Ternura de servir a quem se ama; leia artigo de Nina Horta

É bom cozinhar em casa? São tantas respostas que não é possível escolher. É bom quando alguém tem prazer nisso, pai ou mãe, que gosta de se colocar a serviço dos outros.

Estar lá no fogão enquanto os outros jantam sem prestar muita atenção, só aproveitando a segurança que o redor da mesa dá. A comida costumeira, deliciosa justamente por não oferecer novidades a se pensar.

Nos tempos de crise o assunto vem à baila. É preciso assimilar uma certa moda, comer fora ficou caro, comer em casa imediatamente se torna chique e trendy.

Vapor 324
Ilustração para a coluna de Nina Horta no especial Cozinha

Podemos olhar só o que está à nossa frente, como é costume das famílias, mas atrás daquela mesa posta há sempre um alguém belo e caseiro e recatado que foi à feira, tem um coração generoso, um narcisismo saudável de se ver amado por todos.

Cozinhar é uma linguagem oculta feita de pequenos sacrifícios, de compras à noite no supermercado, de lavagem de verduras, de empacotamentos, de frigideiras com queimados no fundo, de facas com pontinhas quebradas, pois alguém abriu latas com ela.

O cozinheiro caseiro gosta de servir a família sentada à sua frente, mãos lavadas, esperando. E a coisa se complica quando pensa que ama servir à família, mas o que quer de verdade é o amor deles.

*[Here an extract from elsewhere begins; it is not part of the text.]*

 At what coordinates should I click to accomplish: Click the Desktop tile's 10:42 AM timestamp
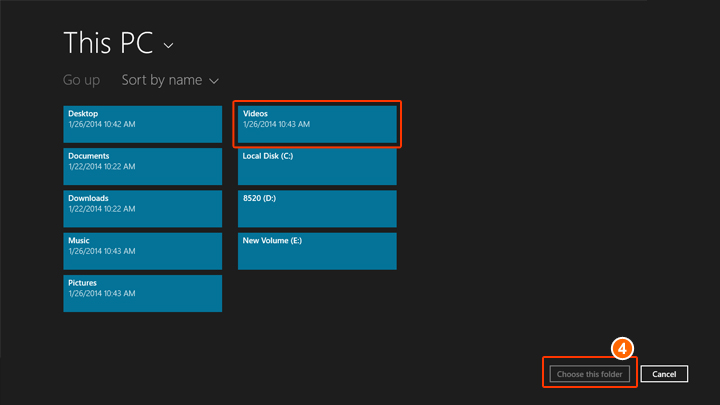pyautogui.click(x=119, y=124)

O que é preciso para que a comida da casa seja solta e leve? Bastante coisa. Experimentar bastante, ter familiaridade com a técnica, orgulho disfarçado de ter quem coma sua comida com prazer. Mesa posta, família reunida e uma escachapante rotina que ao se repetir infinitas vezes se transforma em ternura.

É clichê? Mas, o que não é? Vamos combinar que jamais temos saudade das comidas, só pensamos que temos. Quando as reencontramos, mais tarde, estranhamos.

Ah, acho que era a manteiga, trocaram por margarina, não, deve ser a farinha de milho. Tinha um gostinho diferente. As crianças, naquele momento da vida ainda se apegam à segurança de estarem ali, sendo amadas e nutridas, mas já tentam entender mundos diferentes. Preparam as asas para o vôo solo fora da cozinha que delimita um espaço de felicidade tão opressor quanto o de uma gaiola de prata. Às vezes de ouro.

Quando Ferran Adrià aceitou o convite para expor sua arte na Bienal de Veneza, frequentadores da exposição eram sorteados e levados de avião para o El Bulli, onde passavam por uma notável experiência da melhor comida do mundo, feita em casa, pois não era o próprio Ferran em seu restaurante? Foi para que se sentissem em casa que ele se negou a levar a comida até Veneza. Cada convidado, depois de exposto àquela cozinha, havia que escrever alguma coisa.

Gostei de um guri que, na sua letrinha ainda não formada, escreveu qualquer coisa assim. "Adorei, nunca vi comida melhor, só que quando acabei fui para o terraço e vomitei." Bom, ele próprio nos respondeu. Comida feita em casa é aquela que se mantém no estômago, afagando-o, sem frescuras.